▸ Data:

....

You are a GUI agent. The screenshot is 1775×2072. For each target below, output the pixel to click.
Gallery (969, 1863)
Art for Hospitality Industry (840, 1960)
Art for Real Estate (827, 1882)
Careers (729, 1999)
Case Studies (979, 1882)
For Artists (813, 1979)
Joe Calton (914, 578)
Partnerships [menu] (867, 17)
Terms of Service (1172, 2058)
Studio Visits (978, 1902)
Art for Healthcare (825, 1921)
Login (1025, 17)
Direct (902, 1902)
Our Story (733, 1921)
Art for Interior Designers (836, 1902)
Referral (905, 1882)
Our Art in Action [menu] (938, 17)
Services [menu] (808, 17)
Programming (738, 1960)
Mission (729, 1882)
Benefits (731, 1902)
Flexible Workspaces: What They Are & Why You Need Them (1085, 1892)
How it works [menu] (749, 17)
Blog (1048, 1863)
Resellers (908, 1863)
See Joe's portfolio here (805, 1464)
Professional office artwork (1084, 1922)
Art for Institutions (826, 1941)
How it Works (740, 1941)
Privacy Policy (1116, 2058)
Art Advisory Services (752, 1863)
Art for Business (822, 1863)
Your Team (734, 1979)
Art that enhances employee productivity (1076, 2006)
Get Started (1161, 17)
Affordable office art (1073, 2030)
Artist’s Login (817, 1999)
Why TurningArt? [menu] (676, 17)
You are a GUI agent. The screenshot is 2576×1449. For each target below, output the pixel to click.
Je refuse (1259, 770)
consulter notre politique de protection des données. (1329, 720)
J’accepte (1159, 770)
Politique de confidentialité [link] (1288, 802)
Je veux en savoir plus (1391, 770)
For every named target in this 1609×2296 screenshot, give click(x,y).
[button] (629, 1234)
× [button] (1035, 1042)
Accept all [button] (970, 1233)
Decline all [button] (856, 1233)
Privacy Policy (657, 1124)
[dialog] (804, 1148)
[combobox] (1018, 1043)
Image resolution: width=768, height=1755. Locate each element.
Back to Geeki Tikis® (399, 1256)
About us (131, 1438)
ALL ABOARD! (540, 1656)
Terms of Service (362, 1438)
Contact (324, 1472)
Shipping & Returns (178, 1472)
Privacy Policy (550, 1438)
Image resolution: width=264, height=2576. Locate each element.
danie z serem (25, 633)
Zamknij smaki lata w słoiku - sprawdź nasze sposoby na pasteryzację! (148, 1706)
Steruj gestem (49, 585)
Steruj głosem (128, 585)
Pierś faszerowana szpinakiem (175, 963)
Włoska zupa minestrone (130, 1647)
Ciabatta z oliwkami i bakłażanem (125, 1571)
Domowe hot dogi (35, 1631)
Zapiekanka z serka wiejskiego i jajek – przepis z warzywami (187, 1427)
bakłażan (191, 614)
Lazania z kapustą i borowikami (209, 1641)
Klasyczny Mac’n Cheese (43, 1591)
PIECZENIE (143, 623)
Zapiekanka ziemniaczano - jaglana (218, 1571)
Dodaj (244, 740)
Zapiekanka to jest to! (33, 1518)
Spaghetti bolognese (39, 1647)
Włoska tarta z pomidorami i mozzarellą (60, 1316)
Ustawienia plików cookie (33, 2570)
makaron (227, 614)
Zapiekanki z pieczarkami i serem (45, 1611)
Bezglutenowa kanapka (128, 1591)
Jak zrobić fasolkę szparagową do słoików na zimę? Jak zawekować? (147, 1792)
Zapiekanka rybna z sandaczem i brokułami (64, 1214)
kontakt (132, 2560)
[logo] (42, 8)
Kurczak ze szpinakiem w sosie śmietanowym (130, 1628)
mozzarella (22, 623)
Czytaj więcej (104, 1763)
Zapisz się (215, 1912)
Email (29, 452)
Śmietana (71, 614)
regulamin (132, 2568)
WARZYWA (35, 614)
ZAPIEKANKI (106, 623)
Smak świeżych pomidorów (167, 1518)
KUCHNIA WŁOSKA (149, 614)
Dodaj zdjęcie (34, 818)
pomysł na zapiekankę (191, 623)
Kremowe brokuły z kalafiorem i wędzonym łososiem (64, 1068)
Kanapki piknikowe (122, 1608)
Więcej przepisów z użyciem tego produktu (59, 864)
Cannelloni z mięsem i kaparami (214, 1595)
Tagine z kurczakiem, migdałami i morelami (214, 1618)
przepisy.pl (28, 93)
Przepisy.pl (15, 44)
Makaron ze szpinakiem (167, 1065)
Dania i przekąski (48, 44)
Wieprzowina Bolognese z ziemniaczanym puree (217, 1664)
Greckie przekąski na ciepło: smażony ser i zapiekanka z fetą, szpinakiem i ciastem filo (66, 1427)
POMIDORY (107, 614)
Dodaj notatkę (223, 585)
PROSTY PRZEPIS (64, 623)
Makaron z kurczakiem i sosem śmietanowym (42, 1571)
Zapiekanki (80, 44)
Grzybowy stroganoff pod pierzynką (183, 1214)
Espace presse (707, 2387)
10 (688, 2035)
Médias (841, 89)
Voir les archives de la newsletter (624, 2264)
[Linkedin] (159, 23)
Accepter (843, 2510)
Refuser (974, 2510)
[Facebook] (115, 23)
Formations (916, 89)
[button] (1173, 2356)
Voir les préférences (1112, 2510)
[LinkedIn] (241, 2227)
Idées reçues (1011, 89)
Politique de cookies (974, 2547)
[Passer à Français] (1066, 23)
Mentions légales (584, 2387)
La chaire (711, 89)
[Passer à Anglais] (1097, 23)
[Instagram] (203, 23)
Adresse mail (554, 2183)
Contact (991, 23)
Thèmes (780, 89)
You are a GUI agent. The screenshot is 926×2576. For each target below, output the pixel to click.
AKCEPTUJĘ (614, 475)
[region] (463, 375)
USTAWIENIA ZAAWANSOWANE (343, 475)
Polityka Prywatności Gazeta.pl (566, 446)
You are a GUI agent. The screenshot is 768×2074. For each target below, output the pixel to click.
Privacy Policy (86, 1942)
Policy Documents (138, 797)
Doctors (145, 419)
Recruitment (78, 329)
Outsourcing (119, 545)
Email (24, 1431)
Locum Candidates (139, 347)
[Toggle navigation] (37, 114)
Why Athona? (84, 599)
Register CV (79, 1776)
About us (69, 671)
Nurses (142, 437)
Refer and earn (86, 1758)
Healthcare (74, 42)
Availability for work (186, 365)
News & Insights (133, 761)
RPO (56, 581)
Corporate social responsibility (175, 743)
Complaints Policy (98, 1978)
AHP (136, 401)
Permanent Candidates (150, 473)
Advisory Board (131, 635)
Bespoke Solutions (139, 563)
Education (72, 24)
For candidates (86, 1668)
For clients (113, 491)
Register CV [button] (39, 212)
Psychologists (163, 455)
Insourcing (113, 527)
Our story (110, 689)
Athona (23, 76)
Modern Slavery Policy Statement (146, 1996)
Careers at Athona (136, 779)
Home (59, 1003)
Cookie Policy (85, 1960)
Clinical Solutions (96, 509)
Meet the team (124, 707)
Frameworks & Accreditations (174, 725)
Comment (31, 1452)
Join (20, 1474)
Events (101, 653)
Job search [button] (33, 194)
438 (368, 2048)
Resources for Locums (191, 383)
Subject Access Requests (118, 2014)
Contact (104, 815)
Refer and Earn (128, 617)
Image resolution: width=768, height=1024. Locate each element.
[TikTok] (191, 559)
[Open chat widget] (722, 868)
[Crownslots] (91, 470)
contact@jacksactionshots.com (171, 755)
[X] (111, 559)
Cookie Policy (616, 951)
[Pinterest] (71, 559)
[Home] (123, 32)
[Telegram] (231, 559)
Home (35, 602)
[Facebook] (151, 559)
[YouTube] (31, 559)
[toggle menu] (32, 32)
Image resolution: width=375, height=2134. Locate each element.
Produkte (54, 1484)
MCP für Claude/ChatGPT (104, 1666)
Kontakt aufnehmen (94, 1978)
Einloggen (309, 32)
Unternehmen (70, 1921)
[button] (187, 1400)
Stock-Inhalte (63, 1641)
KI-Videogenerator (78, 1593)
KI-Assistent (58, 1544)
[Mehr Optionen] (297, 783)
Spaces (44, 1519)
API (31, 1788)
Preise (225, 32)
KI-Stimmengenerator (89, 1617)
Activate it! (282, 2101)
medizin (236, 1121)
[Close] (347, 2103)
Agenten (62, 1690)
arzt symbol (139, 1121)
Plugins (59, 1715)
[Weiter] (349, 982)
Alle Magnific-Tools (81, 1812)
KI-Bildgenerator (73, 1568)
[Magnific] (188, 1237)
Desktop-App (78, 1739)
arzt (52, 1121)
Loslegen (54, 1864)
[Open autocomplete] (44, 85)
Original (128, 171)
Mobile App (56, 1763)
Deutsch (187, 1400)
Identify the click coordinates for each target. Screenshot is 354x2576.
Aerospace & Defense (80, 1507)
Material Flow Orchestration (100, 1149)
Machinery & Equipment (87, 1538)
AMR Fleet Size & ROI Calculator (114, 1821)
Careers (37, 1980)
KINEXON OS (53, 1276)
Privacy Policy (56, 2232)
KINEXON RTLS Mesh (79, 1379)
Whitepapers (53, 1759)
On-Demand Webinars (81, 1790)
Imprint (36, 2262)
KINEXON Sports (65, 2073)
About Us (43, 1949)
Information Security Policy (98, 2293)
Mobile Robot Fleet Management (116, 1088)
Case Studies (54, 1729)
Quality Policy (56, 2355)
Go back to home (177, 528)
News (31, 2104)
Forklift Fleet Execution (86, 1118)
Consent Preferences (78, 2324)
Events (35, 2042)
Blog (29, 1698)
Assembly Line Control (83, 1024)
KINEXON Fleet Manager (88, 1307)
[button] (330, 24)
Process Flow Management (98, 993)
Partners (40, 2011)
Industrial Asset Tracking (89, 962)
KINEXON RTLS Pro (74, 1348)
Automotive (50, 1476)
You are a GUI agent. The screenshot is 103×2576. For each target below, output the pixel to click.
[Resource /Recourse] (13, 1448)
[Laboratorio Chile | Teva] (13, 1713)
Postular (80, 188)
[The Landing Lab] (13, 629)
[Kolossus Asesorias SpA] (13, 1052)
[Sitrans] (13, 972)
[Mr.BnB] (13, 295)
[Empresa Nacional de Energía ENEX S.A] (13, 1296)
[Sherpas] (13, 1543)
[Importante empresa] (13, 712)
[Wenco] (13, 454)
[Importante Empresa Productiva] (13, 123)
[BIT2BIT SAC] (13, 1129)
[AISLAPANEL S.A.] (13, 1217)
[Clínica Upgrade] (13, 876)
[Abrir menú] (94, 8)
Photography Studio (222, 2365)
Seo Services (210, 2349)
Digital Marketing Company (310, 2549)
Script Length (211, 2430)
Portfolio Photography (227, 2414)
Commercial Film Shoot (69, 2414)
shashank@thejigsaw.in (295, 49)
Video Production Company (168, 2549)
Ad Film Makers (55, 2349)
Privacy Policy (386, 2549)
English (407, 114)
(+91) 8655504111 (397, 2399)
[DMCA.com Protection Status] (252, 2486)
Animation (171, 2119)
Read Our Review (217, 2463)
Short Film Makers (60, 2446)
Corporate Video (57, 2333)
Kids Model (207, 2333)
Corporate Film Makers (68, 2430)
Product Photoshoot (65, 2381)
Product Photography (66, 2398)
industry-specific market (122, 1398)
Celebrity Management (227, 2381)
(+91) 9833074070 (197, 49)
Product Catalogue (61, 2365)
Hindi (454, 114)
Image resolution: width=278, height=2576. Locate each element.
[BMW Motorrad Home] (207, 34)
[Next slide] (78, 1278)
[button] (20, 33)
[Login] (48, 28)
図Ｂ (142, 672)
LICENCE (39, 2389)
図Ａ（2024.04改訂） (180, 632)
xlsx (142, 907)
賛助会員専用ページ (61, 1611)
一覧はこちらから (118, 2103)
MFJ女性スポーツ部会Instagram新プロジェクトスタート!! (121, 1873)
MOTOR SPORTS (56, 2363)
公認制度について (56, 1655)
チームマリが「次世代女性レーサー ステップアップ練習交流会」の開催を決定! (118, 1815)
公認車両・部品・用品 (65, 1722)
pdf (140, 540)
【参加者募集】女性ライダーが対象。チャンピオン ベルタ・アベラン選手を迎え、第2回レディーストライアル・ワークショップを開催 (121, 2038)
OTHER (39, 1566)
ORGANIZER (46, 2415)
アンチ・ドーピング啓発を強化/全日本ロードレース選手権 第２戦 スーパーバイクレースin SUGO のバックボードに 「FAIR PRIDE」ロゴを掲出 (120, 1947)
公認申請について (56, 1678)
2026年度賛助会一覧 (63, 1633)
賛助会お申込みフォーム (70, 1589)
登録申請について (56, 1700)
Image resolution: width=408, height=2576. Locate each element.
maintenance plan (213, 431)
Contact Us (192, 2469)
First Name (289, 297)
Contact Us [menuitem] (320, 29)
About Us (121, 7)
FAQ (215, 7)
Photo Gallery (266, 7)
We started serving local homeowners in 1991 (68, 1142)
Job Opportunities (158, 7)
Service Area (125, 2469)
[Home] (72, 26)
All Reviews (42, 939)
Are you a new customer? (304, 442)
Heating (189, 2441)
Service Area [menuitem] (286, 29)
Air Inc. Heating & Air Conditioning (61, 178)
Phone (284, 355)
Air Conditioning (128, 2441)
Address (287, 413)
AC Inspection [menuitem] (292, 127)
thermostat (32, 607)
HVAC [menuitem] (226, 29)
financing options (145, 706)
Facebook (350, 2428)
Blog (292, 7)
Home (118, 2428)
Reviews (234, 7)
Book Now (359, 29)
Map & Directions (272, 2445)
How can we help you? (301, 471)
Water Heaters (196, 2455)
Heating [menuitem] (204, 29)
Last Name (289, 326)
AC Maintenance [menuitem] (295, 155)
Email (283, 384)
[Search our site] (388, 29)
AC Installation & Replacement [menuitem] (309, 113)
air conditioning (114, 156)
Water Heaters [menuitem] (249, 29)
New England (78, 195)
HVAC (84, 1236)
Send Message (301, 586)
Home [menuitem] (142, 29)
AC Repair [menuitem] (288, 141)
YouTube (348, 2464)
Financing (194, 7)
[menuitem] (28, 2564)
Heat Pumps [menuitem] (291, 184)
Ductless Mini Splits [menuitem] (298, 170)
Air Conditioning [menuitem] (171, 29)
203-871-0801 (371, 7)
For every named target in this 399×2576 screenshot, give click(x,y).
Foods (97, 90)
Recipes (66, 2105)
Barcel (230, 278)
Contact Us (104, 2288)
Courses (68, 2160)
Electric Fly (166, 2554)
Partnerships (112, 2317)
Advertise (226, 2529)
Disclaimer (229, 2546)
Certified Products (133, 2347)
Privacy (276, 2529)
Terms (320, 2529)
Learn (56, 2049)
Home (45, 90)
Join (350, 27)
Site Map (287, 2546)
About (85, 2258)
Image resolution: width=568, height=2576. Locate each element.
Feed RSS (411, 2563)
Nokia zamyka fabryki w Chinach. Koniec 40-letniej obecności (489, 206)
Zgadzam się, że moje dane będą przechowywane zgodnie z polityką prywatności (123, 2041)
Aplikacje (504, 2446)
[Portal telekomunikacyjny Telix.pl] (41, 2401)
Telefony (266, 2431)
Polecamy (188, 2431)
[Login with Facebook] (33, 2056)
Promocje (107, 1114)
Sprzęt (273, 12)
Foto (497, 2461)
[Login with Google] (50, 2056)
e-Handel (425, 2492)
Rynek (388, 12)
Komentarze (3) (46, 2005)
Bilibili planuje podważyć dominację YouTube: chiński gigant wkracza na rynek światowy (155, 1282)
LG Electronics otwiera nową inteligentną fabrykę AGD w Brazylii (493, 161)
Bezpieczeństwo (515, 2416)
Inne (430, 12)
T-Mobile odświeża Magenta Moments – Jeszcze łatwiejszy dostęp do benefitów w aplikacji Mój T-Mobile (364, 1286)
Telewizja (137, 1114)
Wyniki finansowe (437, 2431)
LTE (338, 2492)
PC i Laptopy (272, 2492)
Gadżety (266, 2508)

....

▸ Your assignment: Reproduce the listing above exactly, but only from its first line through the line holding "Joe Calton (914, 578)"; both of those lines are included.

▸ Answer space:
You are a GUI agent. The screenshot is 1775×2072. For each target below, output the pixel to click.
Gallery (969, 1863)
Art for Hospitality Industry (840, 1960)
Art for Real Estate (827, 1882)
Careers (729, 1999)
Case Studies (979, 1882)
For Artists (813, 1979)
Joe Calton (914, 578)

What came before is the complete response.